O Programa Alimentar Mundial (PAM) está a reduzir para metade a ajuda à Cisjordânia devido à falta de financiamento, diminuindo o número de beneficiários ...

"O PAM é obrigado a reduzir para metade o número de pessoas que está a ajudar na Cisjordânia", afirmou o diretor da organização nos territórios palestinianos Shaun Hughes, em conferência de imprensa em Genebra, na Suíça.

"Isto está a acontecer numa altura em que as necessidades alimentares na Cisjordânia mais do que duplicaram" em comparação com 2023, quando teve início do conflito armado em Gaza.

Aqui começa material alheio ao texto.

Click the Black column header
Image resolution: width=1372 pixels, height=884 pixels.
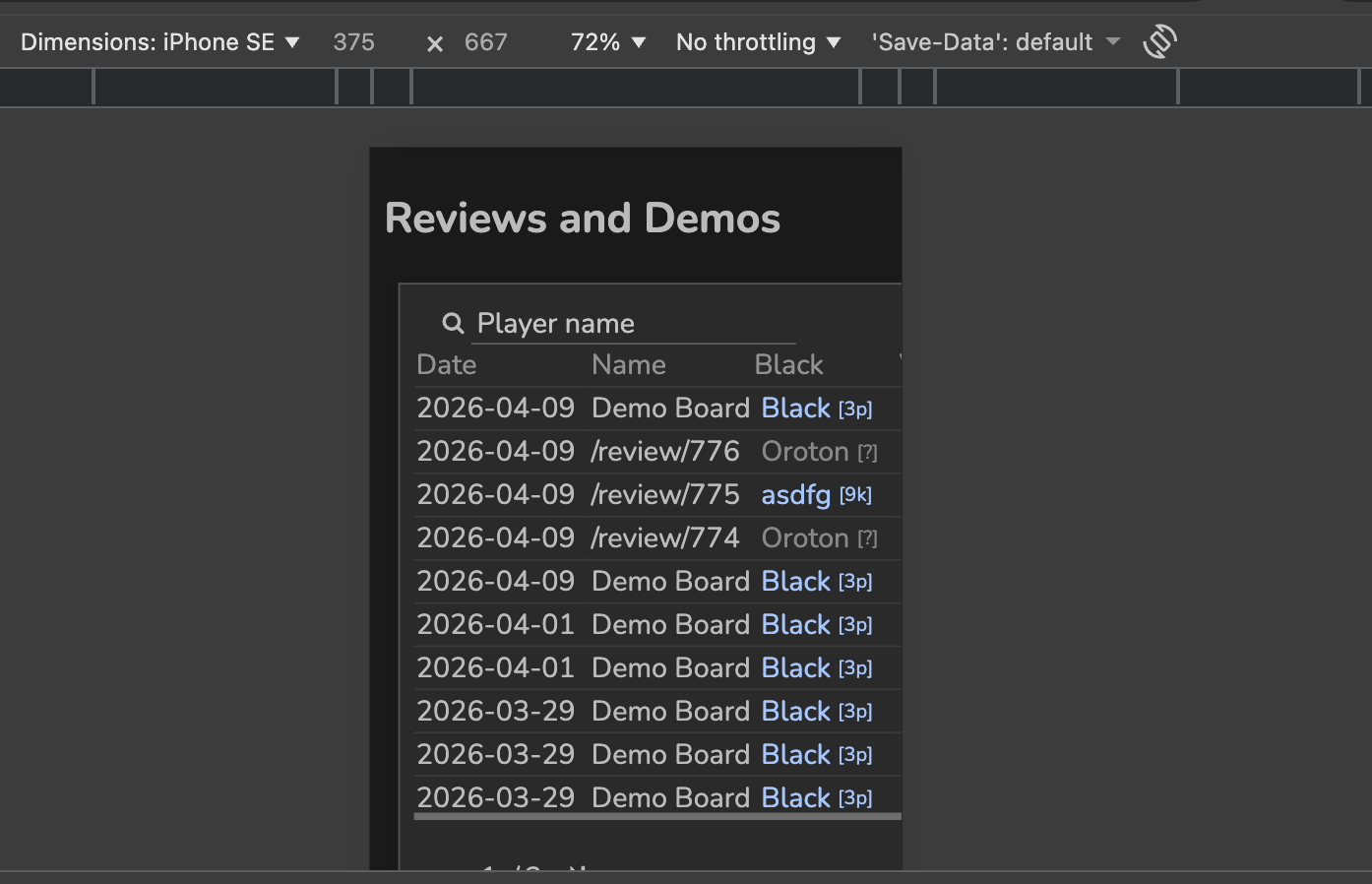(788, 365)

Só na Cisjordânia, 900 mil pessoas sofrem de insegurança alimentar, o que significa que não têm acesso regular a alimentos.

O PAM tem enfrentado na Cisjordânia e a nível global uma crise de financiamento provocada sobretudo pelo corte de doações internacionais e pelo aumento da procura por ajuda humanitária

O programa depende por completo de contribuições voluntárias de governos e parceiros privados, mas, nos últimos anos, os principais doadores internacionais (nomeadamente os Estados Unidos) decidiram fazer grandes cortes no orçamento enviado a agências da ONU.

Só em 2025, a agência registou uma redução do financiamento global estimada em 40%, pelo que os programas básicos têm contado apenas com metade do valor necessário.

Além disso, o orçamento global de ajuda humanitária teve de se dividir devido ao surgimento e agravamento de múltiplos conflitos de grande escala e choques climáticos em simultâneo, como no Sudão, Ucrânia, Afeganistão e Haiti).